Stored data entries
»»
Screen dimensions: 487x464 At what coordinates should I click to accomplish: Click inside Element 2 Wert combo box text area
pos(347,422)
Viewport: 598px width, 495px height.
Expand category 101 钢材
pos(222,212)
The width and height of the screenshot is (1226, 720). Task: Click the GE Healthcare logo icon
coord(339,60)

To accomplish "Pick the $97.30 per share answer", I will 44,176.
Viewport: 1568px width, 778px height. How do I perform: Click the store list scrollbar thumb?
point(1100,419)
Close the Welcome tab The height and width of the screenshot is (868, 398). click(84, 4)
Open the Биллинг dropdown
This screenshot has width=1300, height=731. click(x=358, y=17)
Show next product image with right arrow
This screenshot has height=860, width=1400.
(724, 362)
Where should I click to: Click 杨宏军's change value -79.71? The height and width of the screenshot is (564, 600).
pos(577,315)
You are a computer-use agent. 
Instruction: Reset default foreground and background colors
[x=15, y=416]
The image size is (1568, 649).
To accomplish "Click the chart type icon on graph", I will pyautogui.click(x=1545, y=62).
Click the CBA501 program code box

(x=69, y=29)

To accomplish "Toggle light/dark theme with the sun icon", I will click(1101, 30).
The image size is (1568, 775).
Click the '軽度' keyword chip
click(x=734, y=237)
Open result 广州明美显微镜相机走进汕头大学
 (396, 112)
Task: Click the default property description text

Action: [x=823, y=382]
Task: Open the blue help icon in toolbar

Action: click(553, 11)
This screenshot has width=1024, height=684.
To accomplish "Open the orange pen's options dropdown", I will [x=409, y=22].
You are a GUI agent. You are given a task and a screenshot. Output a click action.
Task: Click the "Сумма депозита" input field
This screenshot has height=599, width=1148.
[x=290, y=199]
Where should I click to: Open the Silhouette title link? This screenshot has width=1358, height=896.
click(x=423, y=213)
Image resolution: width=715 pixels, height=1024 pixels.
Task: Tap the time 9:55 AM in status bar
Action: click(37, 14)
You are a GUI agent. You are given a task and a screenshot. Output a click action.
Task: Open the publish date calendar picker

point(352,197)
««
▶ [Task directions] Produce the records once again, exactly as they stand above.

▶ [Reply to the exercise]
Screen dimensions: 487x464 At what coordinates should I click to accomplish: Click inside Element 2 Wert combo box text area
pos(347,422)
Viewport: 598px width, 495px height.
Expand category 101 钢材
pos(222,212)
The width and height of the screenshot is (1226, 720). Task: Click the GE Healthcare logo icon
coord(339,60)

To accomplish "Pick the $97.30 per share answer", I will 44,176.
Viewport: 1568px width, 778px height. How do I perform: Click the store list scrollbar thumb?
point(1100,419)
Close the Welcome tab The height and width of the screenshot is (868, 398). click(84, 4)
Open the Биллинг dropdown
This screenshot has width=1300, height=731. click(x=358, y=17)
Show next product image with right arrow
This screenshot has height=860, width=1400.
(724, 362)
Where should I click to: Click 杨宏军's change value -79.71? The height and width of the screenshot is (564, 600).
pos(577,315)
You are a computer-use agent. 
Instruction: Reset default foreground and background colors
[x=15, y=416]
The image size is (1568, 649).
To accomplish "Click the chart type icon on graph", I will pyautogui.click(x=1545, y=62).
Click the CBA501 program code box

(x=69, y=29)

To accomplish "Toggle light/dark theme with the sun icon", I will click(1101, 30).
The image size is (1568, 775).
Click the '軽度' keyword chip
click(x=734, y=237)
Open result 广州明美显微镜相机走进汕头大学
 (396, 112)
Task: Click the default property description text

Action: [x=823, y=382]
Task: Open the blue help icon in toolbar

Action: click(553, 11)
This screenshot has width=1024, height=684.
To accomplish "Open the orange pen's options dropdown", I will [x=409, y=22].
You are a GUI agent. You are given a task and a screenshot. Output a click action.
Task: Click the "Сумма депозита" input field
This screenshot has height=599, width=1148.
[x=290, y=199]
Where should I click to: Open the Silhouette title link? This screenshot has width=1358, height=896.
click(x=423, y=213)
Image resolution: width=715 pixels, height=1024 pixels.
Task: Tap the time 9:55 AM in status bar
Action: click(37, 14)
You are a GUI agent. You are given a task and a screenshot. Output a click action.
Task: Open the publish date calendar picker

point(352,197)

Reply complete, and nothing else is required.